USCF Retirement Income Benefit (RIB)
The current federal Social Security Benefit (SSB) is comprised of two trust funds including Old-Age and Survivor’s Insurance (OASI) and Disability Insurance (DI). Nearly 67 million Americans collect SSB payments of which more than 47 million are over the age of 65. The average SSB payment is $16,500 per year which equates to more than $1.1 trillion paid out by the federal government each year. The combined Old-age, Survivor’s, and Disability Insurance (OASDI) has been in deficit spending since 2016 adding billions to the federal debt each year. Due to deficit spending and unfunded liabilities, OASDI is forecast to be insolvent by 2030. Baby Boomers are retiring at a rate of 10,000 per day adding more than 3.5 million retirees each year. This rate will continue until 2029 adding billions more each year to the federal debt further compromising SSB sustainability.
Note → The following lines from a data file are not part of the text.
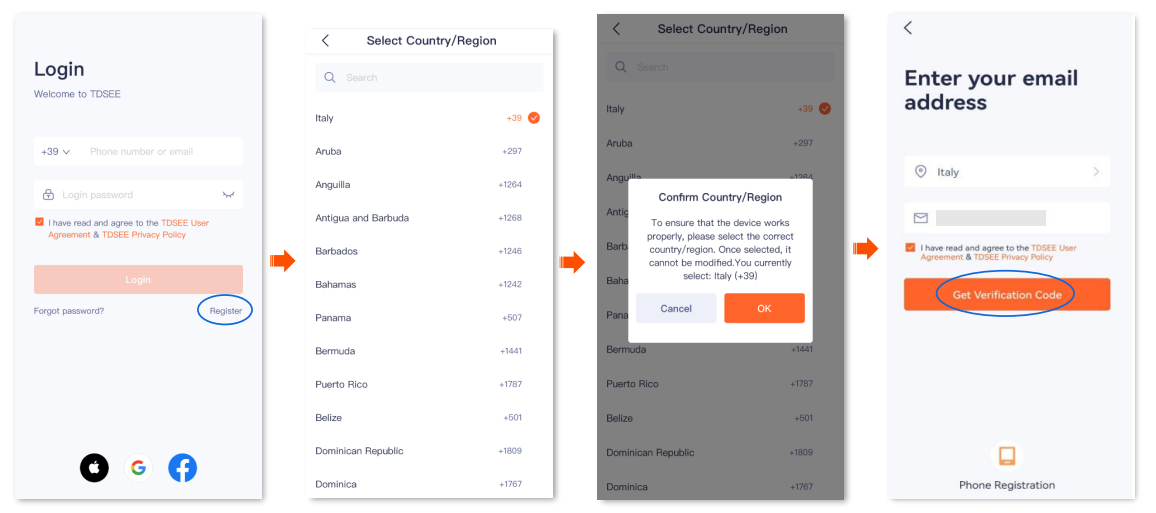Click the Phone number or email field
The image size is (1156, 513).
(x=160, y=152)
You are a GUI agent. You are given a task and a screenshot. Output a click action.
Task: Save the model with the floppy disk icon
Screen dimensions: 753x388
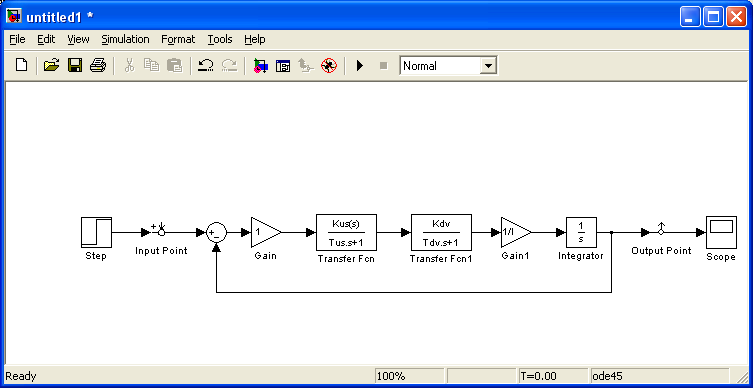(x=74, y=65)
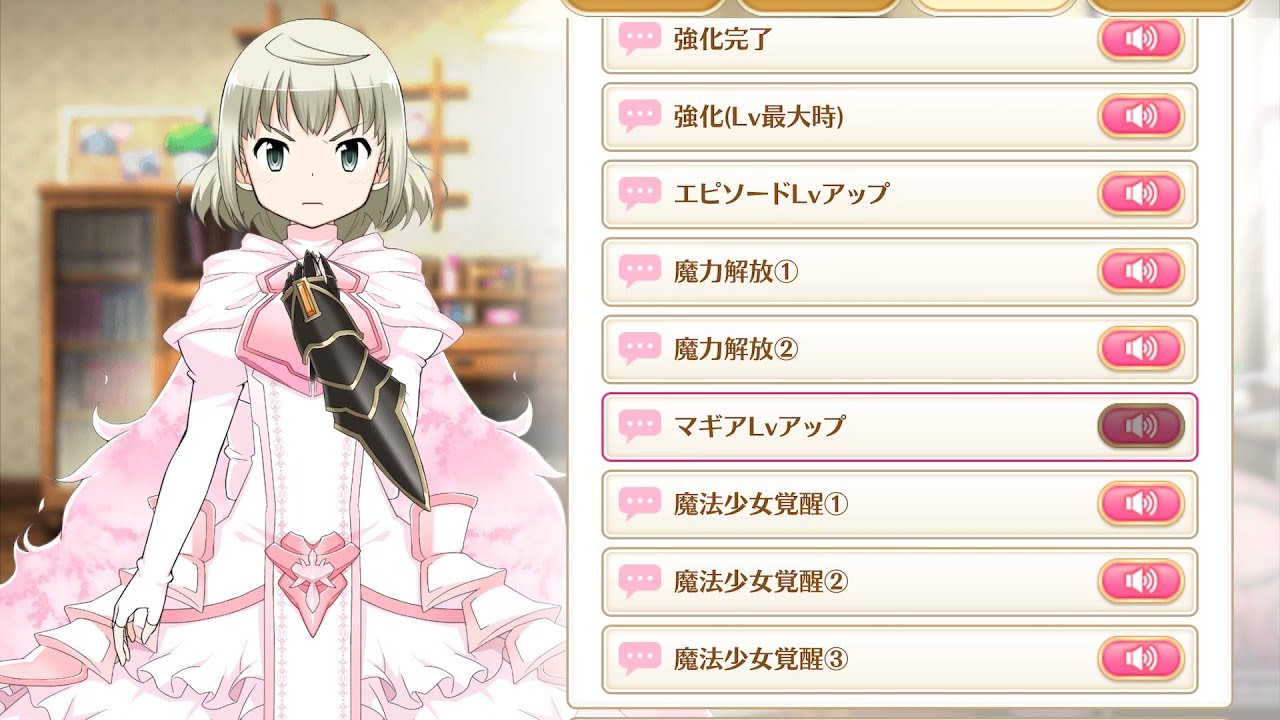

The USCF Retirement Income Benefit (RIB) replaces OASI with Retirement Income Pay (RIP) and DI with Disability Income Pay. Most of the SSB guidelines, policies, and procedures will remain the same under RIB. USCF members who already receive OASI or DI payments can easily make the transition to RIP and DIP without the loss of any benefits. The RIP and DIP are part of the RIB that resolves federal deficit spending problems by eliminating overhead and increasing efficiency. Since RIP and DIP are no longer taxed under USCF it not only removes one of the more confusing problems of the SSB program but also works to resolve the deficit spending problem. Once implemented, the USCF Currency Usage Tax (CUT) will pay off the federal government’s $30 trillion debt within 4 years thereby releasing additional CUT revenue to resolve the SSB unfunded liabilities issues.
Citizens not previously identified for Federal Disability Insurance must be evaluated and designated as disabled in order to receive DIP. Children with disabilities or special needs will be identified as part of their school district’s Primary Health Care (PHC) program. Most adults will likewise be identified and prioritized through their PHC; however, they can also be referred through their Essential Health Care (EHC), Chronic Health Care (CHC), and/or Mental Health Care (MHC) programs. Adults could also potentially be referred by the Unemployed Support Benefit (USB) program for identification as requiring special assistance. Military members are identified and referred for DIP through the military health care system or the Veterans Administration.
Under USCF employers and employees are no longer required to pay the Social Security Withholding Tax as it is funded through the USCF Currency Usage Tax program. USCF members accrue funds into their individual United States Citizen’s Fund for retirement based on the number of hours they work/volunteer each week, not based on how much they earn. The USCF is intended to augment not replace any citizen’s IRA, 401k, or other personal retirement plans.